╭─ DOCUMENT TEXT

So, for all three children we have on this top-level supervisor, a failure means the application should stop. The strategy that enforces this is :one_for_all, so we change our code accordingly.
| def start(_type, _args) do |
| children = [ |
| Duper.Results, |
| { Duper.PathFinder, "." }, |
| Duper.WorkerSupervisor, |
| ] |
| |
» | opts = [strategy: :one_for_all, name: Duper.Supervisor] |
| Supervisor.start_link(children, opts) |
| end |
That’s all we’re going to do on the worker side of things for now. Let’s write the gatherer, and then circle back and implement the actual worker.
Looking at the sequence diagram, we can see that the gatherer is invoked by the workers. Each worker can tell the gatherer that it has run out of work (by calling done()) or it can give it the results of hashing a file.
The gatherer has one more function, not shown in the diagram. It is responsible for starting the workers, and it is responsible for determining when the application has finished processing the files.
To do this, it maintains a simple state: the number of worker servers that are currently running.

╰─
╭─ GIVEN MATERIAL

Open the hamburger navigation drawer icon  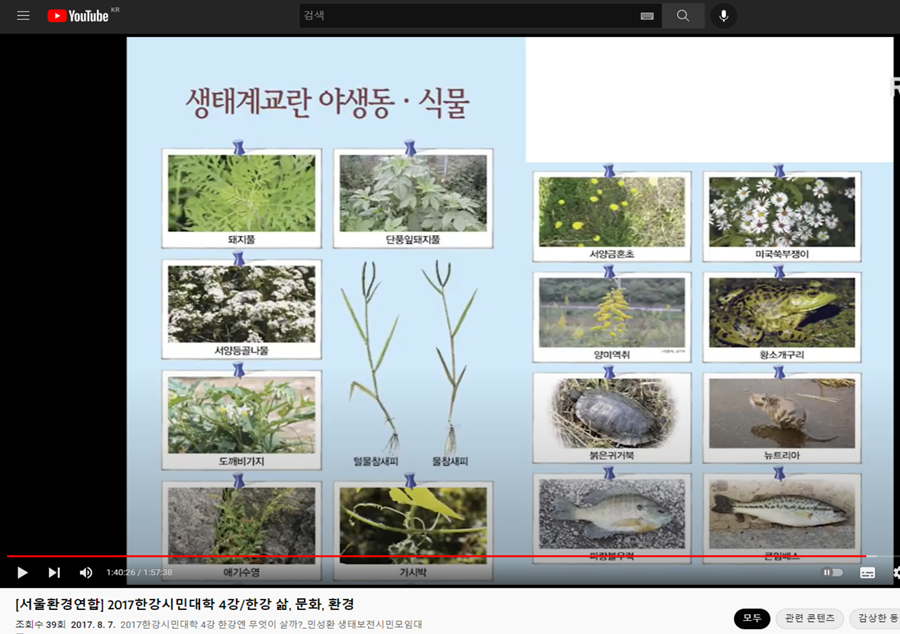(22, 15)
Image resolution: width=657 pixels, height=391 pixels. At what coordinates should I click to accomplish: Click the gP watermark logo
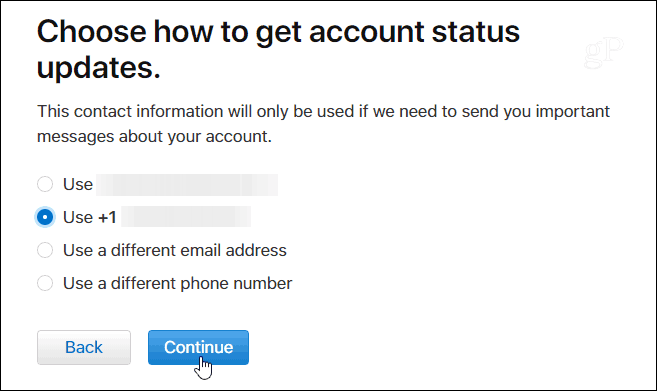click(603, 52)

╰─

> _WHAT TO WORK ON_
Write out the whole passage about the Duper supervisor and gatherer above, word for word and with nothing left out.

> _EXERCISE OUTPUT_
So, for all three children we have on this top-level supervisor, a failure means the application should stop. The strategy that enforces this is :one_for_all, so we change our code accordingly.
| def start(_type, _args) do |
| children = [ |
| Duper.Results, |
| { Duper.PathFinder, "." }, |
| Duper.WorkerSupervisor, |
| ] |
| |
» | opts = [strategy: :one_for_all, name: Duper.Supervisor] |
| Supervisor.start_link(children, opts) |
| end |
That’s all we’re going to do on the worker side of things for now. Let’s write the gatherer, and then circle back and implement the actual worker.
Looking at the sequence diagram, we can see that the gatherer is invoked by the workers. Each worker can tell the gatherer that it has run out of work (by calling done()) or it can give it the results of hashing a file.
The gatherer has one more function, not shown in the diagram. It is responsible for starting the workers, and it is responsible for determining when the application has finished processing the files.
To do this, it maintains a simple state: the number of worker servers that are currently running.